Così il primo gruppo di reclusi nel carcere di Rebibbia, preparato e accompagnato da volontari della Confraternita, si è messo in cammino sulla via Francigena il 5 giugno del 2011 nel percorso di 168 chilometri fra Radicofani e Roma coperto in otto giorni condividendo, detenuti e accompagnatori, ogni aspetto del cammino, in semplicità.
La Confraternita ha curato l’organizzazione del cammino per i detenuti anche negli anni successivi e lungo percorsi diversi.
Nel 2013 sono stati coinvolti 30 detenuti suddivisi in tre gruppi ciascuno dei quali ha percorso rispettivamente il percorso classico da Radicofani, la Francigena del Sud da Montecassino e l’antica via Amerina da Assisi, per ricongiungersi a piazza San Pietro durante l’udienza di Papa Francesco che li ha voluti accanto a sé sul sagrato.
Nel 2015 i volontari del capitolo sardo hanno accompagnato un gruppo di detenuti anche lungo il Cammino della Visitazione nel nuorese.
Nel 2017 il cammino ha preso l’avvio presso la cattedrale di San Zeno a Pistoia.
Più recentemente l’avv. Marina Binda, volontaria della Confraternita, ha continuato ad animare le ultime edizioni dandone testimonianza anche tramite la pubblicazione di un diario scritto lungo il percorso.
Va premesso che non si può aderire ad una prospettiva religiosa del cammino, discriminatoria nei confronti di coloro che non la condividono.
Venendo allo strumento utilizzato all’interno della realtà della esecuzione penale, i detenuti (le richieste sono state sempre più numerose rispetto al numero di posti disponibili) hanno speso parte dei 45 giorni a loro disposizione a titolo di permesso premio ex art. 30-ter Ord.
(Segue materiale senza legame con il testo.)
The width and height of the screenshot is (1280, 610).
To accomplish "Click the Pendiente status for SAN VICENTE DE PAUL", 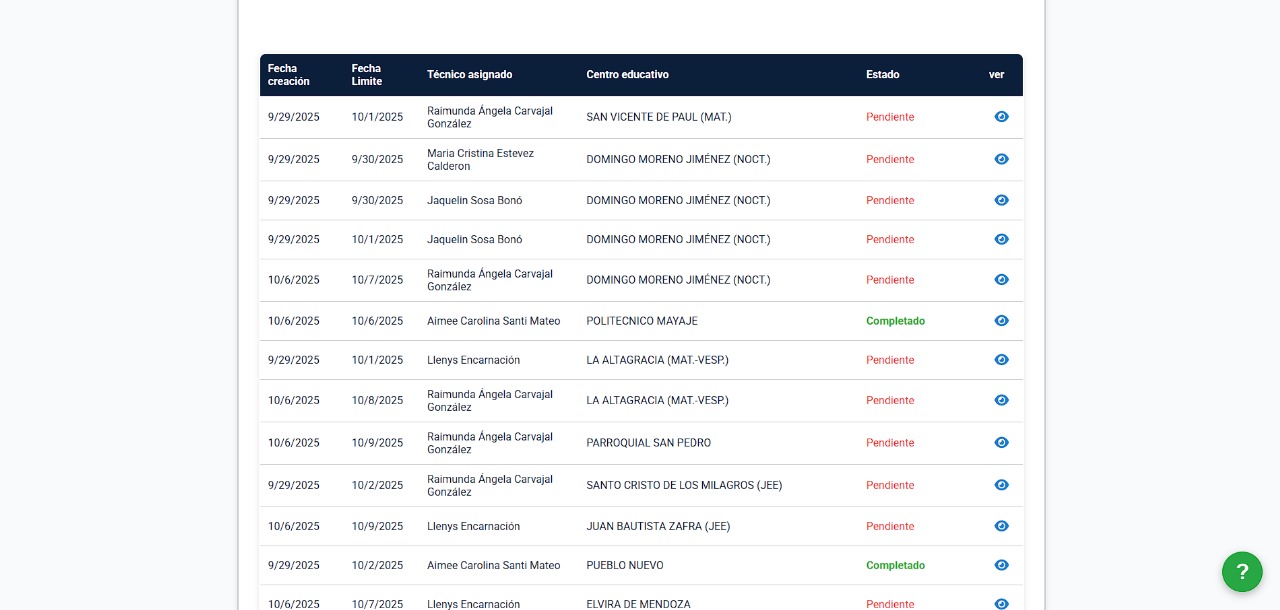I will [890, 117].
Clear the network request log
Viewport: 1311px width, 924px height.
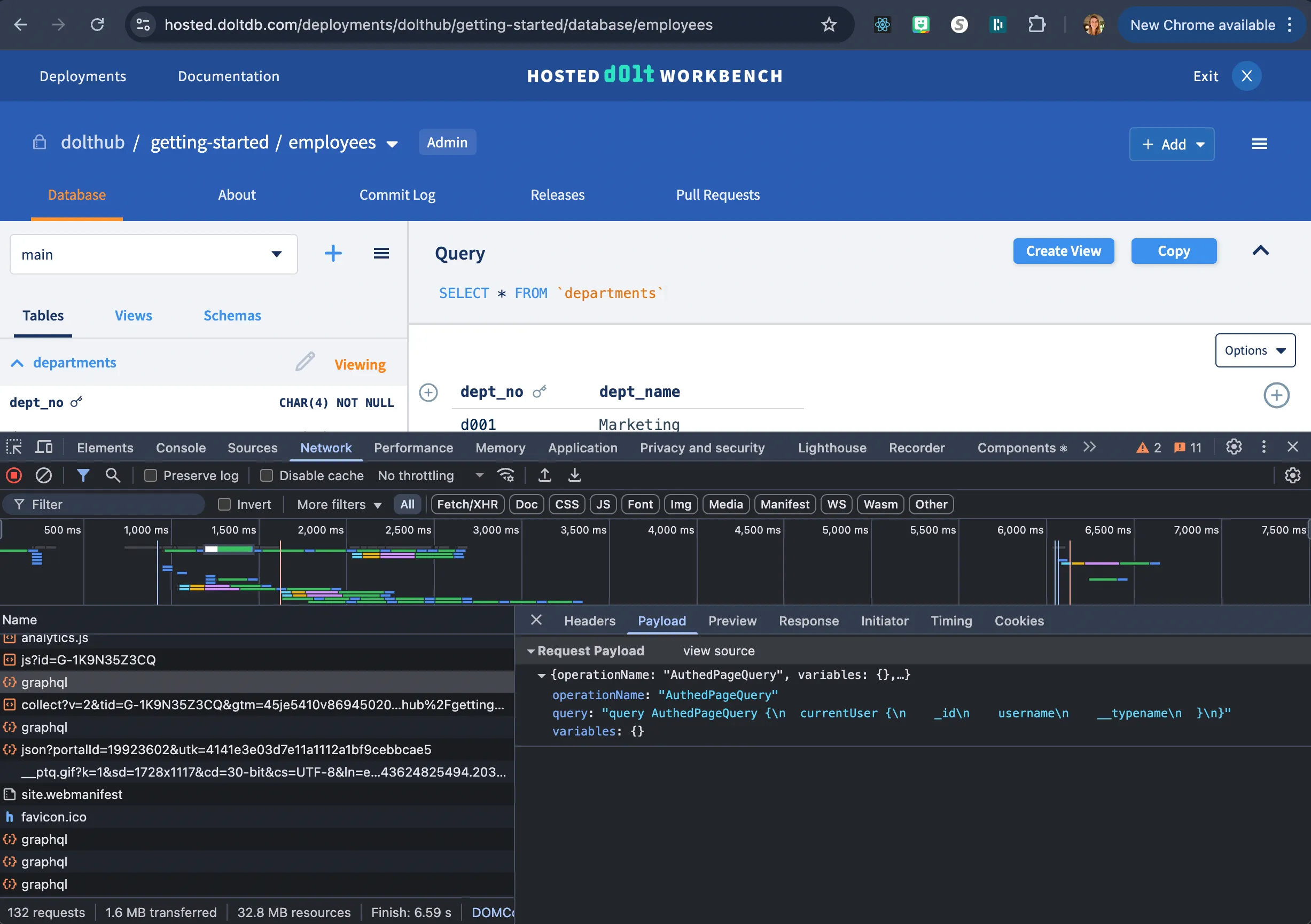(43, 475)
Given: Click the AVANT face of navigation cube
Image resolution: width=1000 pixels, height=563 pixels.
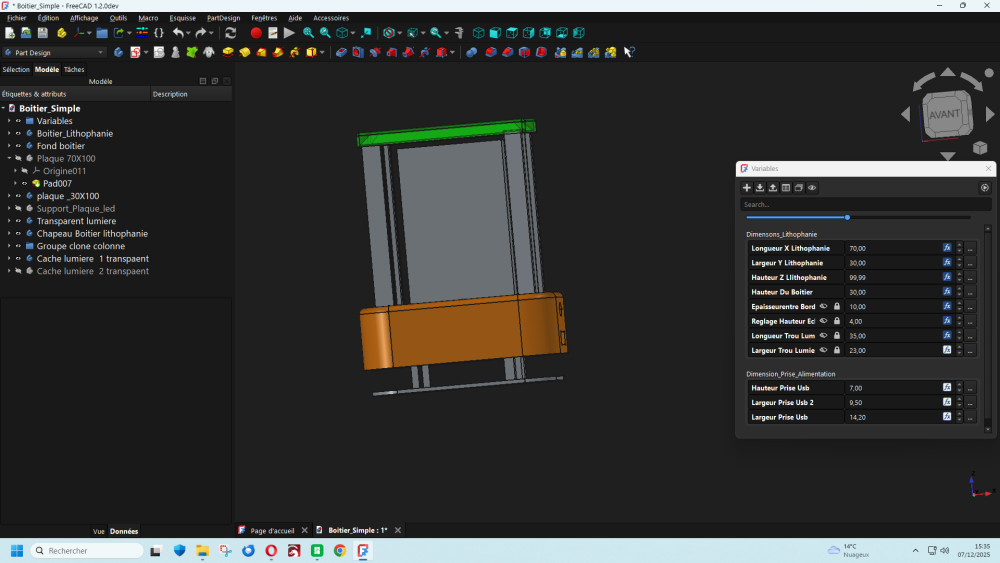Looking at the screenshot, I should point(944,113).
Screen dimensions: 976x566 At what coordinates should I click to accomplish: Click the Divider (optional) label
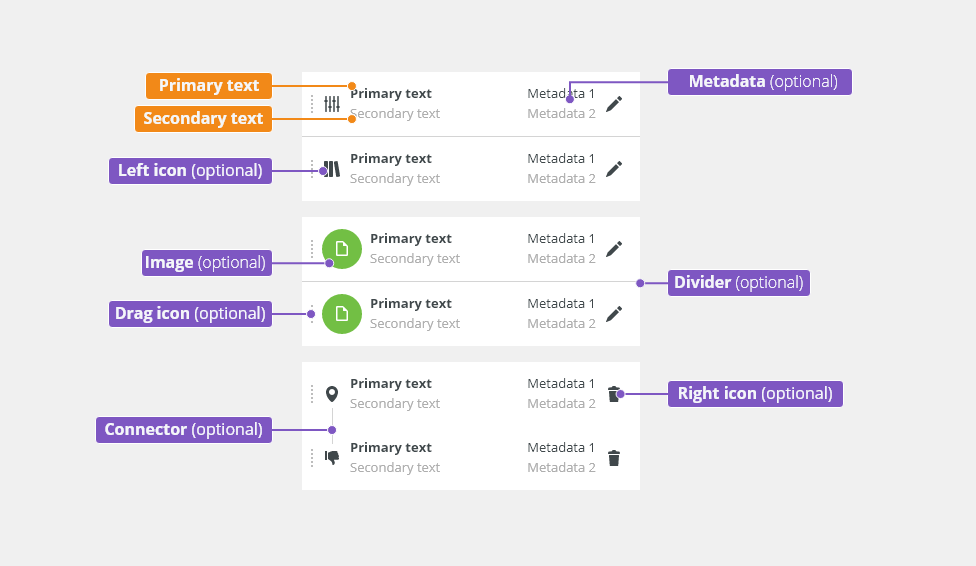[738, 283]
Pen. perché il magistrato di sorveglianza ha ritenuto il percorso/pellegrinaggio conforme a un interesse culturale ed a una pregnante finalità rieducativa.
Nel 2018 il giudice del Tribunale per i Minori di Venezia ha accolto la proposta formulata dalla Lunghi Cammini Onlus, associazione che si occupa di realizzare lunghi cammini educativi per minori, di effettuare il cammino di Santiago di Compostela nell’ambito di un programma di messa alla prova.
Con l’introduzione nel nostro ordinamento dell’istituto della messa alla prova per gli adulti l’esperienza potrebbe trovare applicazione nel Tribunale ordinario dovendo considerarsi l’indubbio rilievo sociale del cammino e l’effettivo sostegno rappresentato dal percorso a piedi per la “presa in carico” del reo nei cui confronti sospende il procedimento.